What Does Corpus Linguistics Do?

Corpus linguistics encompasses the compilation and analysis of collections of spoken and written texts as the source of evidence for describing the nature, structure, and use of languages.

Defining Foreign-Language Ability

In the past several decades, researchers and language educators have devoted considerable attention to the definition of foreign-language ability. New perspectives from second and foreign-language acquisition research, language teaching, and corpus linguistics have challenged prevailing views. Since the early 1980s, the dominant model of foreign-language ability has been based on the notion of communicative competence. This construct originated in a debate between the linguist Noam Chomsky and the anthropologist Dell Hymes during the mid-1960s. Chomsky defined linguistic competence in terms of an underlying, innate and universal grammar, or set of principles capable of generating the structural properties of any human language. For Hymes, this view of language was too restrictive in that it did not take into consideration knowledge of the social aspects of language use as shared within a given speech community. When such knowledge is absent, according to Hymes, utterances may be grammatically correct but socially inappropriate. In coining the term communicative competence, Hymes (1972) conveyed the notion that knowledge of language, and of variation within languages, is closely tied to the social conditions of use in particular contexts, including features of the setting, characteristics of the participants, and norms for interpretation.

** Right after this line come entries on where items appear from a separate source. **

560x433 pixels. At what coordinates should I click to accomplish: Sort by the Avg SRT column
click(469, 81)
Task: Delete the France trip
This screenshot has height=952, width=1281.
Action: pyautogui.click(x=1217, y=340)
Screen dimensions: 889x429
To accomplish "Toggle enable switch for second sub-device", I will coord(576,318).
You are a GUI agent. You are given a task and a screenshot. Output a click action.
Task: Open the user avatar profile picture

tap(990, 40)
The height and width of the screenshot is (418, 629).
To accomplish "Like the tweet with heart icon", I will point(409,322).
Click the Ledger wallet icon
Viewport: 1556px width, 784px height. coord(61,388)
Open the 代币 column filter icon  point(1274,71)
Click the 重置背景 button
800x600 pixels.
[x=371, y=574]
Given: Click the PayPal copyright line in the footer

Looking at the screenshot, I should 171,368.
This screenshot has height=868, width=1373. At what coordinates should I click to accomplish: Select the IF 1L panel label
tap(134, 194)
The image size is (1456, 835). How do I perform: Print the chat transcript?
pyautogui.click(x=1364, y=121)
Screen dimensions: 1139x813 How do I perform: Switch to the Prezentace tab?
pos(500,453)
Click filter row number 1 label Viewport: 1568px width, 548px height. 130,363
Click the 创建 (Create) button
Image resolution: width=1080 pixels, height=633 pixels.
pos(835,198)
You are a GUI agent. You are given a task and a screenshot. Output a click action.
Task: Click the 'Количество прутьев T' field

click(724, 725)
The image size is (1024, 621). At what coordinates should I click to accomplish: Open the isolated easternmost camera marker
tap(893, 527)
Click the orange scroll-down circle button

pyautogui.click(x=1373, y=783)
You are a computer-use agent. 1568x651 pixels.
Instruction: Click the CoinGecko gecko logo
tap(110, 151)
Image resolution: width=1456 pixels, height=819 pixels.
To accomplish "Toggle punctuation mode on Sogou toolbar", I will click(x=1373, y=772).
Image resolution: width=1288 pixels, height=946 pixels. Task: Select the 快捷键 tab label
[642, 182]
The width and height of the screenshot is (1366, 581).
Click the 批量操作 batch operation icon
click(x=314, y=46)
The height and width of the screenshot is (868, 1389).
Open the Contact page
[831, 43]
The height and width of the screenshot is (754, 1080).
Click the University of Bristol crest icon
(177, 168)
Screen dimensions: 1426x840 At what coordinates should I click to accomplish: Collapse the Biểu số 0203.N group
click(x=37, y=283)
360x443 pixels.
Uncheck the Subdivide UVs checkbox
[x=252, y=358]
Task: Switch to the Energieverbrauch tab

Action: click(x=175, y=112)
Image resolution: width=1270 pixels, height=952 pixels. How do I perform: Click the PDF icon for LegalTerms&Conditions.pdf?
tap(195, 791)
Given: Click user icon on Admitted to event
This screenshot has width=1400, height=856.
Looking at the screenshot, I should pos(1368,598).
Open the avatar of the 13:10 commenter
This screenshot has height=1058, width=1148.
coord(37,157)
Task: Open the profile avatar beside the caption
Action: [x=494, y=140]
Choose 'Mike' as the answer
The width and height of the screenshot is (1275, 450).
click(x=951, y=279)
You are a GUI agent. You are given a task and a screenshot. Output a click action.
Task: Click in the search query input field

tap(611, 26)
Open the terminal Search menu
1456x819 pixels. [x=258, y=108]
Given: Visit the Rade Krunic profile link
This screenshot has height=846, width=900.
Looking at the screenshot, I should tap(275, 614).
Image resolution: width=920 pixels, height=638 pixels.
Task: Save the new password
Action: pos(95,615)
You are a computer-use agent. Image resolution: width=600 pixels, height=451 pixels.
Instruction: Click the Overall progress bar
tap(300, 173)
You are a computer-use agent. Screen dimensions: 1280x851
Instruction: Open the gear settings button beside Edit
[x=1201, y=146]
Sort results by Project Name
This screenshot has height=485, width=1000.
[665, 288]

In the early 1980s, under pressure to generate more realistic and practical approaches to language teaching, theorists began to elaborate models of communicative competence intended for use by the language-education profession. The first comprehensive model was presented to the profession by Canale and Swain (1980) and revised by Canale (1983). This model included four interrelated components that have remained at the core of the construct through subsequent revisions (see Table 1).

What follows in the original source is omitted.